### [Цитируемый фрагмент]
════════════════════

Поронинское совещание обсудило многие вопросы. В условиях активизации рабочего движения было принято решение агитировать за Всероссийскую политическую стачку. Участники совещания поставили вопрос и о созыве партийного съезда. В этом направлении велась практическая работа: к большевику, депутату Государственной думы А. Е. Бадаеву поступали значительные денежные суммы, собранные на организацию съезда, он же получал различные наказы, резолюции и т. д.

В обстановке нарастания нового революционного подъема важную роль в борьбе за умы рабочих играла легальная общероссийская большевистская газета «Правда», которая стала выходить с 22 апреля (5 мая) 1912 г. в Петербурге. Как отмечает историк А. В. Островский, «одним из инициаторов» этой газеты «являлся большевик Виктор Александрович Тихомирнов. Сын казанского купца-миллионера, он после смерти отца получил по наследству около 300 тыс. рублей и в 1911 г. предложил В. И. Ленину оказать материальную поддержку в издании легальной большевистской газеты в России. Предложение было принято, закреплено решением Пражской конференции, и через ставшего к этому времени студентом Петербургского политехнического института В. М. Скрябина (Молотова), с которым В. А. Тихомирнов был хорошо знаком. эти деньги были внесены в кассу большевиков».

════════════════════

### [Исходные данные]

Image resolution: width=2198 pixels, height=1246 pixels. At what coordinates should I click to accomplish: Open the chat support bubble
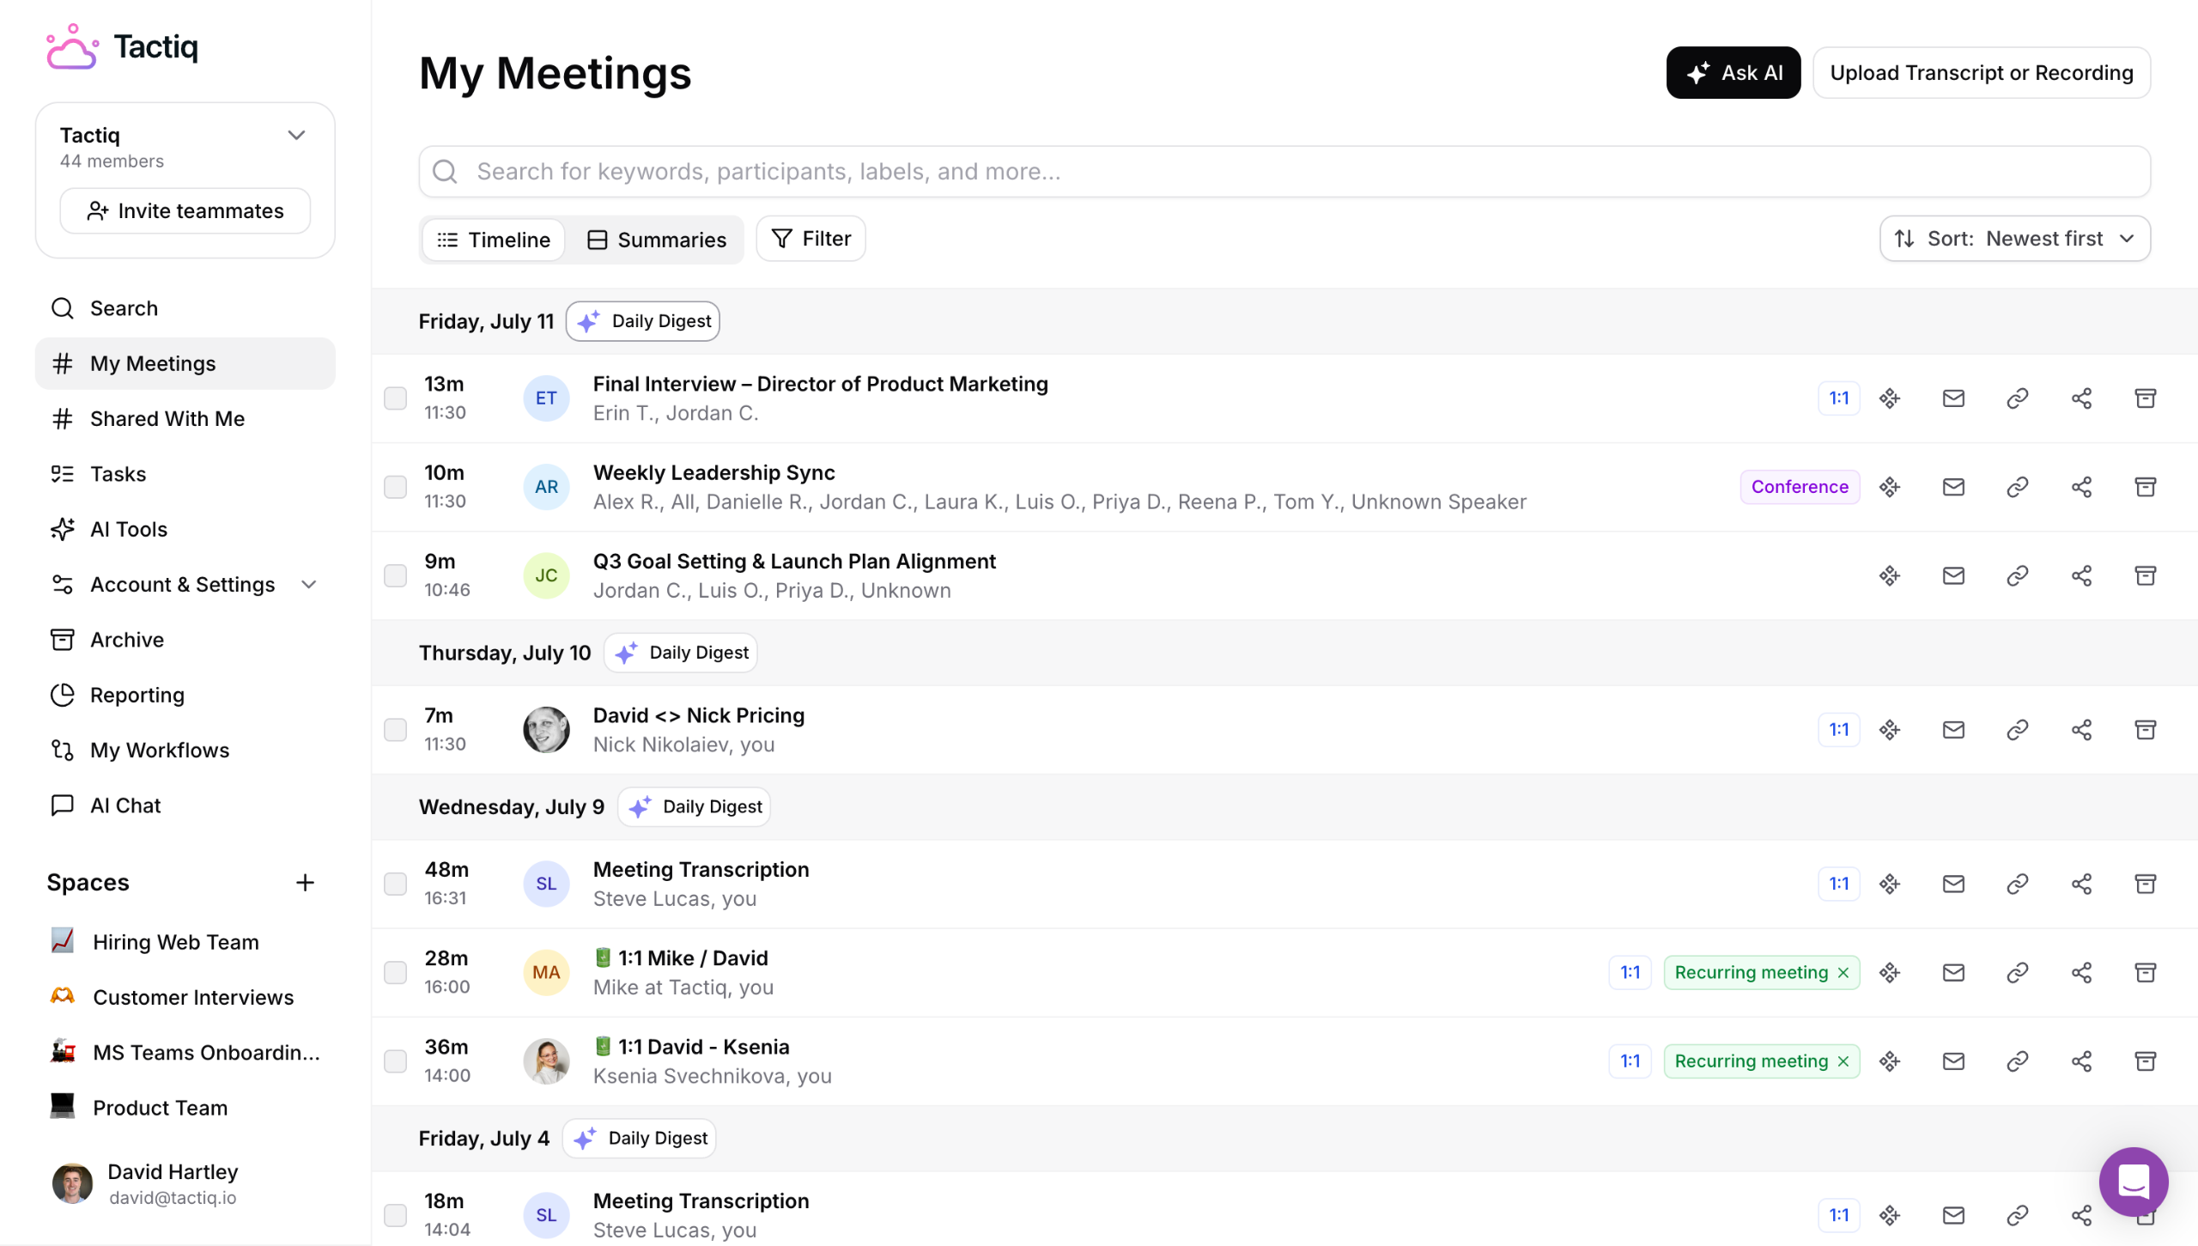(2133, 1182)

════════════════════

Отредактируйте фрагмент о Поронинском совещании и приведите его полностью, начиная со слов «Поронинское совещание обсудило» и вплоть до слов «резолюции и т. д.». В нем замените «денежные суммы» на «средства».

### [Решение задачи]
Поронинское совещание обсудило многие вопросы. В условиях активизации рабочего движения было принято решение агитировать за Всероссийскую политическую стачку. Участники совещания поставили вопрос и о созыве партийного съезда. В этом направлении велась практическая работа: к большевику, депутату Государственной думы А. Е. Бадаеву поступали значительные средства, собранные на организацию съезда, он же получал различные наказы, резолюции и т. д.